Who: Jamar Roberts, Tiffany Rea-Fisher, Cynthia Oliver, Marjani Forté-Saunders, Lorenzo “Rennie” Harris, J. Bouey, Kyle Marshall, Okwui Okpokwasil, Charmaine Warren
What: Live discussions with Black dance artists
Where: Zoom and Black Dance Stories YouTube channel
When: Thursdays in July, free, 6:00
Why: “Our dance world was pummeled by Covid-19 and Black dance artists around the world are finding ways to talk about life during this time,” Black Dance Stories founder Charmaine Warren said in a statement about her new online discussion series. “Our world was further turned upside down after horrible events ensued nationally and globally, bringing attention, yet again, to the need for the Black Lives Matter movement. Black dance artists have not been quiet since. Black dance artists have been doing the work. Black dance artists continue to make work. To stay involved, we will hold weekly impromptu discussions and tell stories — Black Dance Stories. This is one action — we will stay involved.” Performer, producer, and dance writer Warren kicked things off last Thursday with Ayodele Casel and Stefanie Batten Bland; the live Zoom talks continue Thursday nights at 6:00 in July with a stellar lineup.

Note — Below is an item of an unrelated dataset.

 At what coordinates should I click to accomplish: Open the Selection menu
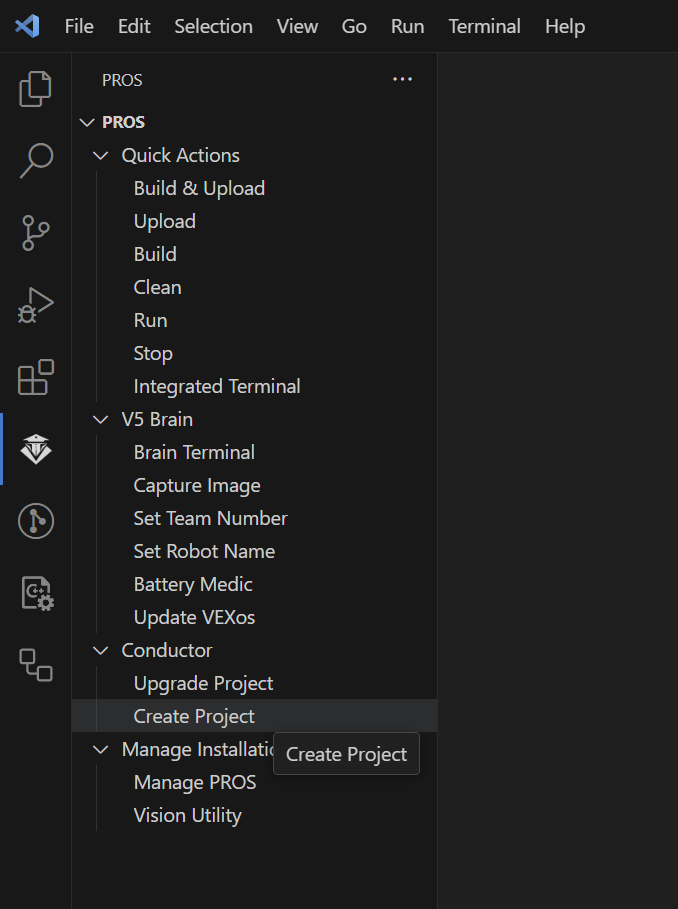click(x=213, y=26)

On July 9, Warren will be speaking with longtime Alvin Ailey dancer and choreographer Jamar Roberts, whose Cooped is a searing testament to society’s current ills, and choreographer and Elisa Monte Dance artistic director Tiffany Rea-Fisher, who is also the vice president of the Stonewall Community Development Corporation and a member of Women of Color in the Arts. On July 16, Warren will Zoom with Bronx-born choreographer, actor, dancer, and performance artist Cynthia Oliver and artist, educator, and organizer Marjani Forte Saunders, who won a Bessie for her solo show Memoirs of a . . . Unicorn. On July 23, Warren meets with Philly native and street dance pioneer Rennie Harris, founder of Rennie Harris Puremovement, who choreographed the much-talked-about Lazarus for Alvin Ailey, and dance artist, writer, and choreographer J. Bouey, founder and cohost of “The Dance Union Podcast” and current member of the Bill T. Jones/Arnie Zane Company. And on July 30, Warren chats with choreographer, educator, and dancer Kyle Marshall, whose Kyle Marshall Choreography “sees the dancing body as a container of history, an igniter of social reform, and a site of celebration,” and Brooklyn-based writer, performer, and choreographer Okwui Okpokwasili, who just won an Antonyo Award for her stirring performance in the Public Theater revival of For Colored Girls Who Have Considered Suicide/ when the rainbow is enuf and who was the subject of Andrew Rossi’s 2017 documentary, Bronx Gothic. It will be hard not to stay involved with this roster of exciting creators.